* _Task description_
Return only those lines of the records below in which "agent" appears.

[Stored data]
== Segment start ==
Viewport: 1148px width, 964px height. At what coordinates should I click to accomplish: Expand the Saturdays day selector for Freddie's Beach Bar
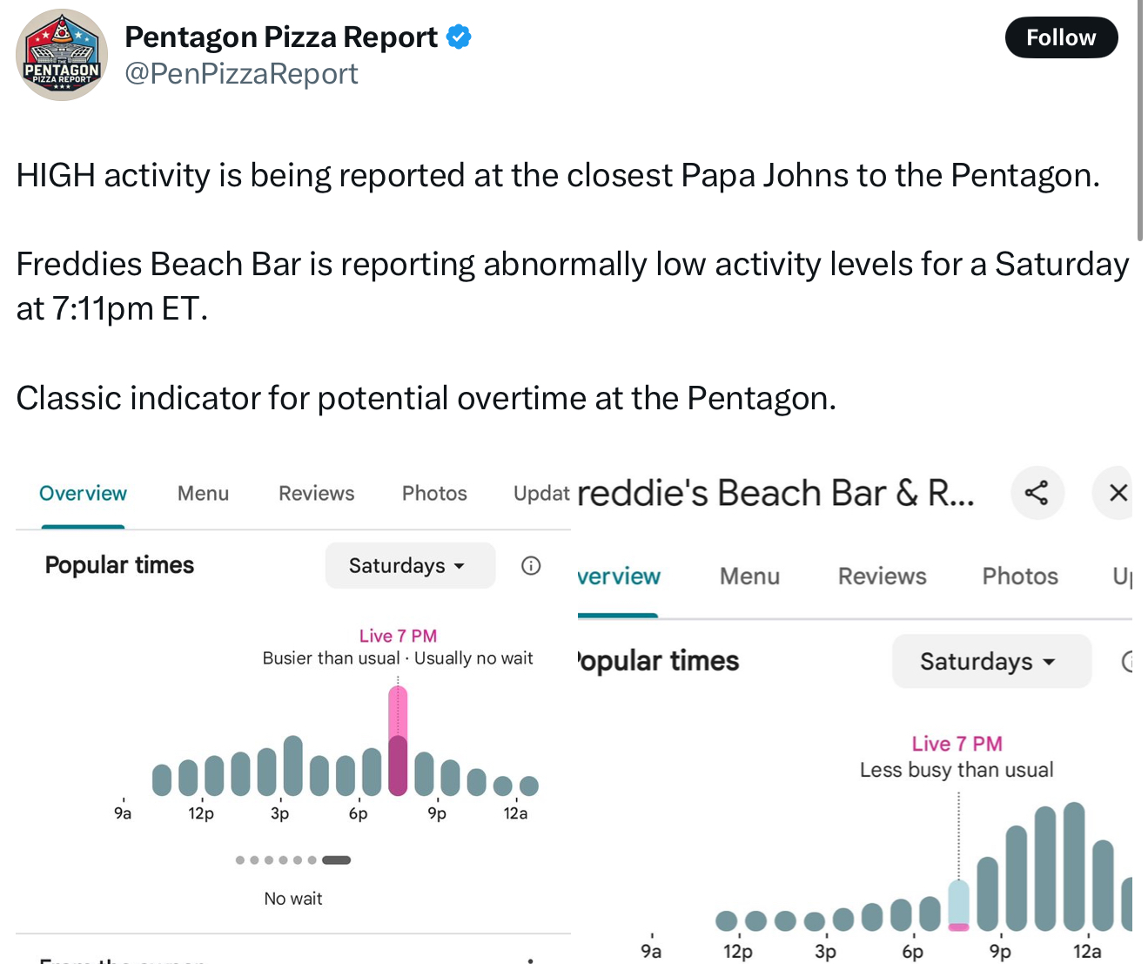tap(991, 662)
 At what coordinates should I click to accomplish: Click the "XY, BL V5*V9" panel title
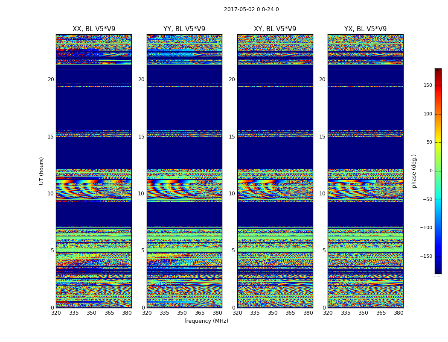tap(275, 29)
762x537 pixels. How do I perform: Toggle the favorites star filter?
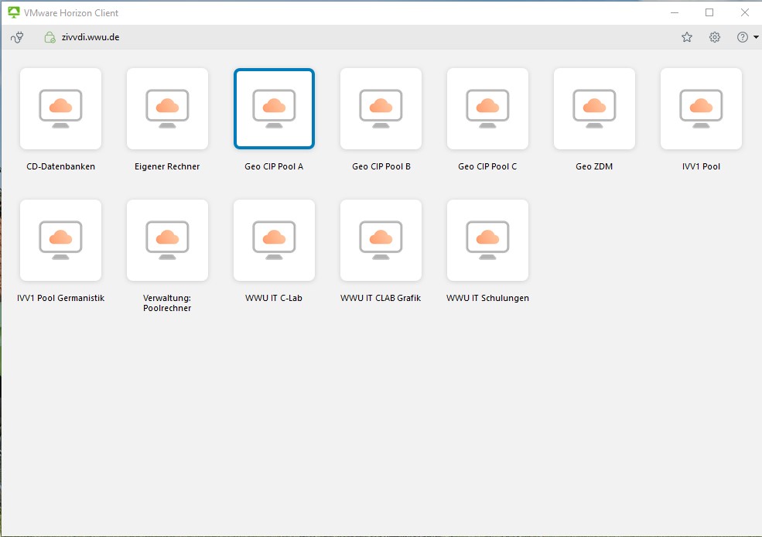[x=687, y=37]
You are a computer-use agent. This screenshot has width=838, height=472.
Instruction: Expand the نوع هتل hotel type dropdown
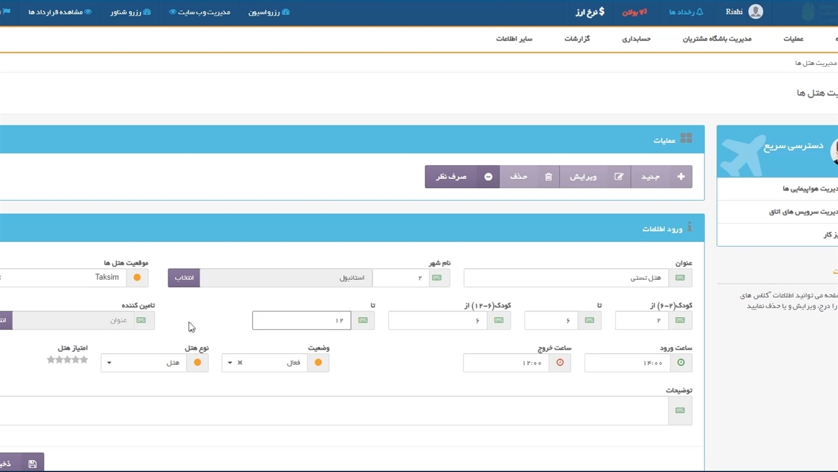point(109,363)
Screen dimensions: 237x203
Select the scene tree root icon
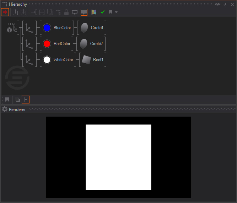(x=12, y=27)
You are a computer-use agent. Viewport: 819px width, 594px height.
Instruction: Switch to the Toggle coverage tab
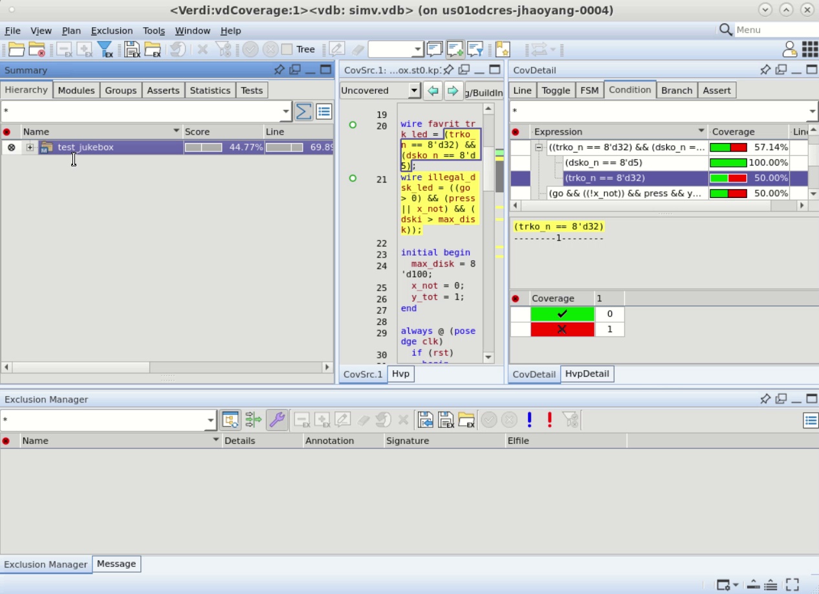(x=555, y=91)
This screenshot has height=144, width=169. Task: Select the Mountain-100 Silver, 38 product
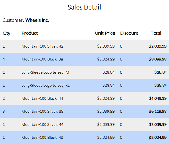[x=42, y=112]
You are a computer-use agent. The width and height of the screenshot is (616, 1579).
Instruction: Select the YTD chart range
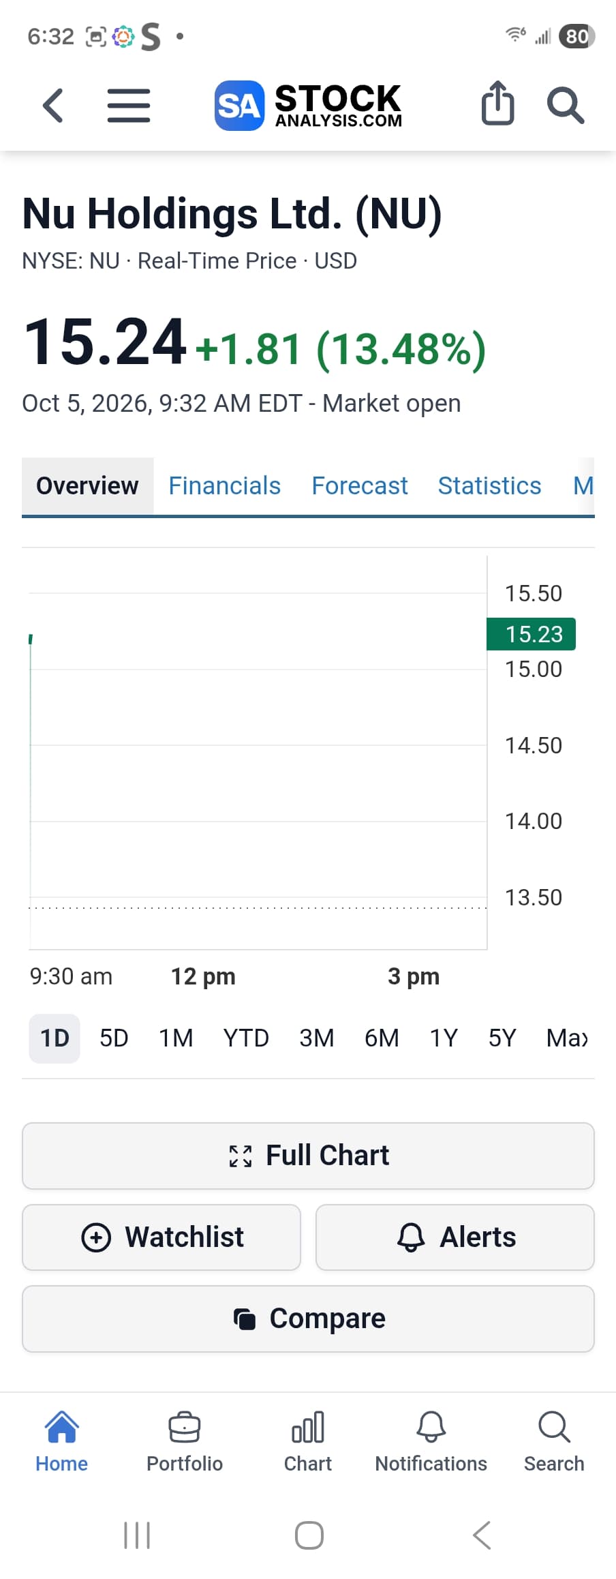coord(246,1038)
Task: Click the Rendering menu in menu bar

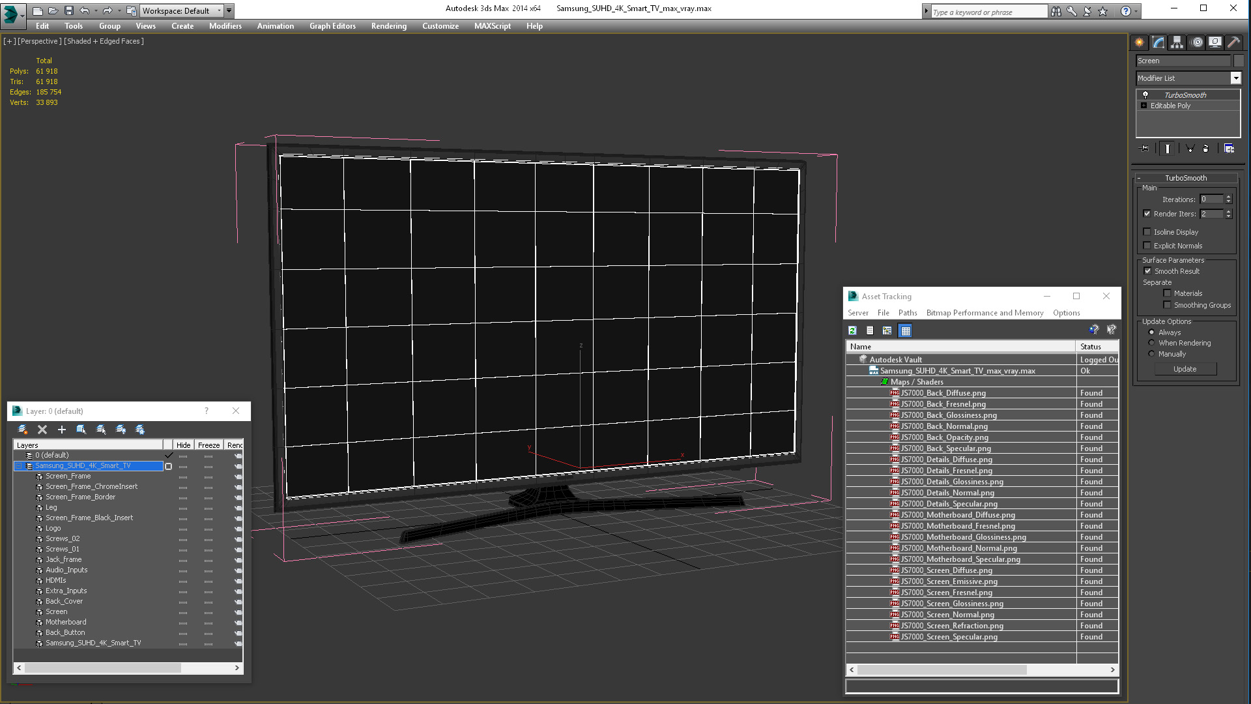Action: pos(389,26)
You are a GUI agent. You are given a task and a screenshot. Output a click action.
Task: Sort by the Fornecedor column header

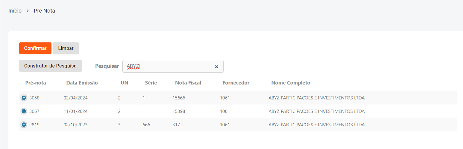coord(236,83)
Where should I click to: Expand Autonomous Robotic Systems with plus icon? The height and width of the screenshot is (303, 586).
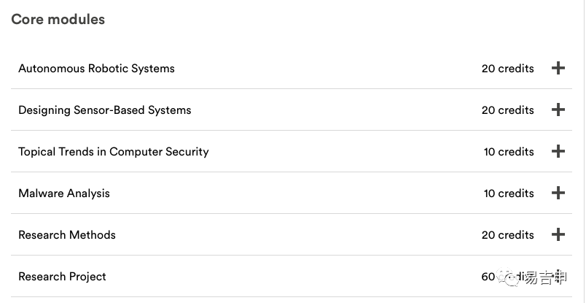(x=558, y=68)
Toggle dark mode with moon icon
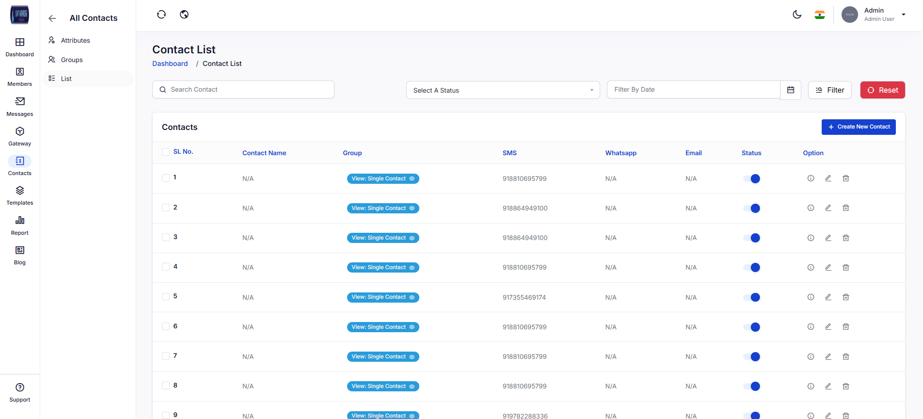 click(797, 15)
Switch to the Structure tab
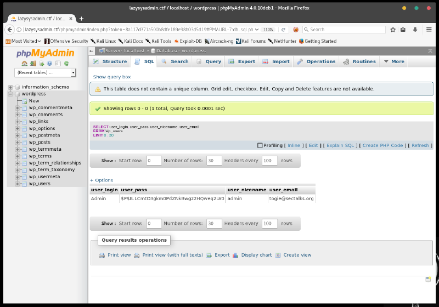The height and width of the screenshot is (307, 439). click(110, 61)
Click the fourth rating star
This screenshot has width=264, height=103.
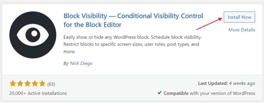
== Segment end ==
* _Response area_
You are a computer-use agent. This screenshot has width=838, height=472.
You are a computer-use agent. Viewport: 819px width, 594px height.
You are a computer-use agent. The width and height of the screenshot is (616, 1579).
You are a GUI agent. You are given a task and a screenshot. Output a click action.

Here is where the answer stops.